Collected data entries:
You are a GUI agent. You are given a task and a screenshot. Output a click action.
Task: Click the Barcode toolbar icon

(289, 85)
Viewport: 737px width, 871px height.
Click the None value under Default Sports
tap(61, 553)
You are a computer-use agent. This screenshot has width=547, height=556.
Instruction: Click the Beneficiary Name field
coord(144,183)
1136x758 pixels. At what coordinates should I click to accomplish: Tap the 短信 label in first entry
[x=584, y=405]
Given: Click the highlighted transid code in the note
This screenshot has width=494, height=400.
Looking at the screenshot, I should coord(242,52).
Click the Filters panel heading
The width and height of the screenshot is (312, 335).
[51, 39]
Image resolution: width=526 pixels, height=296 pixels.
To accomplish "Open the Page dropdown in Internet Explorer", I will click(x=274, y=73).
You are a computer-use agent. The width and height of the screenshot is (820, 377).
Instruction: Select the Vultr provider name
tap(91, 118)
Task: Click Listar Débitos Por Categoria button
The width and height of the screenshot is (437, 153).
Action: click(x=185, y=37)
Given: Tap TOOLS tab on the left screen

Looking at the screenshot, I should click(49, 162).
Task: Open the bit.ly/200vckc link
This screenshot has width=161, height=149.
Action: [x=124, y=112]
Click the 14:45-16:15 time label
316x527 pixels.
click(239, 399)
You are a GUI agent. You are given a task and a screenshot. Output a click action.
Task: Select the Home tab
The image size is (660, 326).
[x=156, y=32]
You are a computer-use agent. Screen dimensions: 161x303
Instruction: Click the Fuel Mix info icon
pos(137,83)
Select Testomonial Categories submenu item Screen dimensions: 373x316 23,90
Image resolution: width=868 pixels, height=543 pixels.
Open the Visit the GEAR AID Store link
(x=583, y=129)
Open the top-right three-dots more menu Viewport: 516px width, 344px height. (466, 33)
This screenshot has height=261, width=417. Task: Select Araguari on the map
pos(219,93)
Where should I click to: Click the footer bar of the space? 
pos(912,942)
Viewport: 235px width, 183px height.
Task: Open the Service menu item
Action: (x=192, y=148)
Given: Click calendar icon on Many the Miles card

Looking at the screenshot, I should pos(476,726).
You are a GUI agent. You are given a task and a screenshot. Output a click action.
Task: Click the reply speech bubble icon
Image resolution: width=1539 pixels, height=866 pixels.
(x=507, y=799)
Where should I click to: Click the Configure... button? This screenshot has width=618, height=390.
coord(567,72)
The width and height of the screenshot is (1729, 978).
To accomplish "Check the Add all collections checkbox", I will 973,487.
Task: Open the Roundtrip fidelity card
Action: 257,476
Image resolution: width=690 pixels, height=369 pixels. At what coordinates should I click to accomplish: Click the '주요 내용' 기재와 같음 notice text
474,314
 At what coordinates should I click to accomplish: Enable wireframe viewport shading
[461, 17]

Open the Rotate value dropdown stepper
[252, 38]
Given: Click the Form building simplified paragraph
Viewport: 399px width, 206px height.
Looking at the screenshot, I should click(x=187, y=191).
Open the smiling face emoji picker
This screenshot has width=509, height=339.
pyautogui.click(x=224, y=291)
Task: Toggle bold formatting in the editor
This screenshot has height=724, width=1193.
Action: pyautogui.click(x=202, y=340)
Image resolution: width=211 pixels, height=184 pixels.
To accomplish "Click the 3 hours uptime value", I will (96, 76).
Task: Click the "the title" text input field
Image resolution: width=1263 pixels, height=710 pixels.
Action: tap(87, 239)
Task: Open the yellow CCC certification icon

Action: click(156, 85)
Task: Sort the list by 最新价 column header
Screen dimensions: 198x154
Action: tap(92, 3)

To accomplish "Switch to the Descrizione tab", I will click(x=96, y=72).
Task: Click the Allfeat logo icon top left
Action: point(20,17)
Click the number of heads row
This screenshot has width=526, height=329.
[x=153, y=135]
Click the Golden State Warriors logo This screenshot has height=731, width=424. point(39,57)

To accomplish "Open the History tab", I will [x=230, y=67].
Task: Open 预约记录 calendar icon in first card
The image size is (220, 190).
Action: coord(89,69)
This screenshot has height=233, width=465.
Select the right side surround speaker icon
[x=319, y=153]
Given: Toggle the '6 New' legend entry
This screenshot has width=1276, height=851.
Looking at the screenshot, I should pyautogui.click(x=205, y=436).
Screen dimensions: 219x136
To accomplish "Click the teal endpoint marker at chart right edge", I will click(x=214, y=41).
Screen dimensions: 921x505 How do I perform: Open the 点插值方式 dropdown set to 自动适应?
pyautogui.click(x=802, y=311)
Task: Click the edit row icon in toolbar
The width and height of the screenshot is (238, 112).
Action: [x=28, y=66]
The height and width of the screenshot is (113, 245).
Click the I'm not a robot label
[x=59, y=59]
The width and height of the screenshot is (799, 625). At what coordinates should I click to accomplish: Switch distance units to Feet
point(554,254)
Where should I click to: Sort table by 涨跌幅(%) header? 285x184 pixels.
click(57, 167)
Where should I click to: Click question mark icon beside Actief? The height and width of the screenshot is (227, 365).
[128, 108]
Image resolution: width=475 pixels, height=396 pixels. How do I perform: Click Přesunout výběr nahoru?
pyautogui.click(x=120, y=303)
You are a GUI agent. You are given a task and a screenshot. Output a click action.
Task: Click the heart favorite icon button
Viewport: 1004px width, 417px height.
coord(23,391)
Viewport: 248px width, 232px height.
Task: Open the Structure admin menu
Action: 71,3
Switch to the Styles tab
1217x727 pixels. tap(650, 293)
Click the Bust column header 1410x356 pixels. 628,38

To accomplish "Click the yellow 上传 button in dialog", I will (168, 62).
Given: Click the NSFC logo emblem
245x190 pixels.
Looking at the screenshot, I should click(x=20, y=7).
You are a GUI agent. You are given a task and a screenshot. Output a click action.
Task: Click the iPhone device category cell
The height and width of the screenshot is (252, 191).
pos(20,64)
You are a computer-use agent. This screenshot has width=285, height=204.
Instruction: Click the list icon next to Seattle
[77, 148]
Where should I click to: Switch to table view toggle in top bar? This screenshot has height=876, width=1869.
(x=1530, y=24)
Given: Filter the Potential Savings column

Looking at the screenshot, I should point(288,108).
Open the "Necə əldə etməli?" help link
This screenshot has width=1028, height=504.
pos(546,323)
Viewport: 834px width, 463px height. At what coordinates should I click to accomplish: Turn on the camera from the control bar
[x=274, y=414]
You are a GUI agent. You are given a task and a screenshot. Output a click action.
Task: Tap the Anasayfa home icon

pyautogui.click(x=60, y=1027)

*EXERCISE PROMPT*: After locating the line that contains "Given: Click the highlighted", please copy exactly every line from the start of the records through it, and nothing else.

*OUTPUT BELOW*:
You are a GUI agent. You are given a task and a screenshot. Output a click action.
Task: Click the Barcode toolbar icon

(289, 85)
Viewport: 737px width, 871px height.
Click the None value under Default Sports
tap(61, 553)
You are a computer-use agent. This screenshot has width=547, height=556.
Instruction: Click the Beneficiary Name field
coord(144,183)
1136x758 pixels. At what coordinates should I click to accomplish: Tap the 短信 label in first entry
[x=584, y=405]
Given: Click the highlighted transid code in the note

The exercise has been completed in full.